Problem:
Write out all the entries below without any change.

Extracted information:

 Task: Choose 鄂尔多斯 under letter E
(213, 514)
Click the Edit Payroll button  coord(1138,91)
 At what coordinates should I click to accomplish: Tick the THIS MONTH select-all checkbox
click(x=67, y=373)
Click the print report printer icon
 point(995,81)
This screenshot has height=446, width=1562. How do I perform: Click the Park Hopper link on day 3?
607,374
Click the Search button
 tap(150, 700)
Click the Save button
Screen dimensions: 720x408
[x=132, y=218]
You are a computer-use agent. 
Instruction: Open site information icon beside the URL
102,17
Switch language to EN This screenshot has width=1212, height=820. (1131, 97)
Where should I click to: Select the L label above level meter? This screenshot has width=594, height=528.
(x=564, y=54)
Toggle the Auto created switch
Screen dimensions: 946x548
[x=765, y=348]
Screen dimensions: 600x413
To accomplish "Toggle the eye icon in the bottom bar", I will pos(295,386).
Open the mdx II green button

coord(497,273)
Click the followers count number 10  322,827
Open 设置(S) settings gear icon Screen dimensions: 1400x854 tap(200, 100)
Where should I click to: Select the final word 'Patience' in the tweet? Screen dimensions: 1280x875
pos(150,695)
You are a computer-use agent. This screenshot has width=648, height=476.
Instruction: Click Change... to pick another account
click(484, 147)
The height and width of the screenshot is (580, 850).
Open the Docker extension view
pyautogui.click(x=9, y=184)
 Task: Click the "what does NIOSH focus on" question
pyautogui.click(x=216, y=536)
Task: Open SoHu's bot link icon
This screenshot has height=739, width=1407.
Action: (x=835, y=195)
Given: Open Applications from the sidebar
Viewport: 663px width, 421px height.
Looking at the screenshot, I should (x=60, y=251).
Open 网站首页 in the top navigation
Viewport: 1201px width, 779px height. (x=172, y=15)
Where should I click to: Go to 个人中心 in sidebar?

Result of this task:
 Task: Choose 鄂尔多斯 under letter E
(213, 514)
Click the Edit Payroll button  coord(1138,91)
 At what coordinates should I click to accomplish: Tick the THIS MONTH select-all checkbox
click(x=67, y=373)
Click the print report printer icon
 point(995,81)
This screenshot has height=446, width=1562. How do I perform: Click the Park Hopper link on day 3?
607,374
Click the Search button
 tap(150, 700)
Click the Save button
Screen dimensions: 720x408
[x=132, y=218]
You are a computer-use agent. 
Instruction: Open site information icon beside the URL
102,17
Switch language to EN This screenshot has width=1212, height=820. (1131, 97)
Where should I click to: Select the L label above level meter? This screenshot has width=594, height=528.
(x=564, y=54)
Toggle the Auto created switch
Screen dimensions: 946x548
[x=765, y=348]
Screen dimensions: 600x413
To accomplish "Toggle the eye icon in the bottom bar", I will pos(295,386).
Open the mdx II green button

coord(497,273)
Click the followers count number 10  322,827
Open 设置(S) settings gear icon Screen dimensions: 1400x854 tap(200, 100)
Where should I click to: Select the final word 'Patience' in the tweet? Screen dimensions: 1280x875
pos(150,695)
You are a computer-use agent. This screenshot has width=648, height=476.
Instruction: Click Change... to pick another account
click(484, 147)
The height and width of the screenshot is (580, 850).
Open the Docker extension view
pyautogui.click(x=9, y=184)
 Task: Click the "what does NIOSH focus on" question
pyautogui.click(x=216, y=536)
Task: Open SoHu's bot link icon
This screenshot has height=739, width=1407.
Action: (x=835, y=195)
Given: Open Applications from the sidebar
Viewport: 663px width, 421px height.
Looking at the screenshot, I should (x=60, y=251).
Open 网站首页 in the top navigation
Viewport: 1201px width, 779px height. (x=172, y=15)
Where should I click to: Go to 个人中心 in sidebar?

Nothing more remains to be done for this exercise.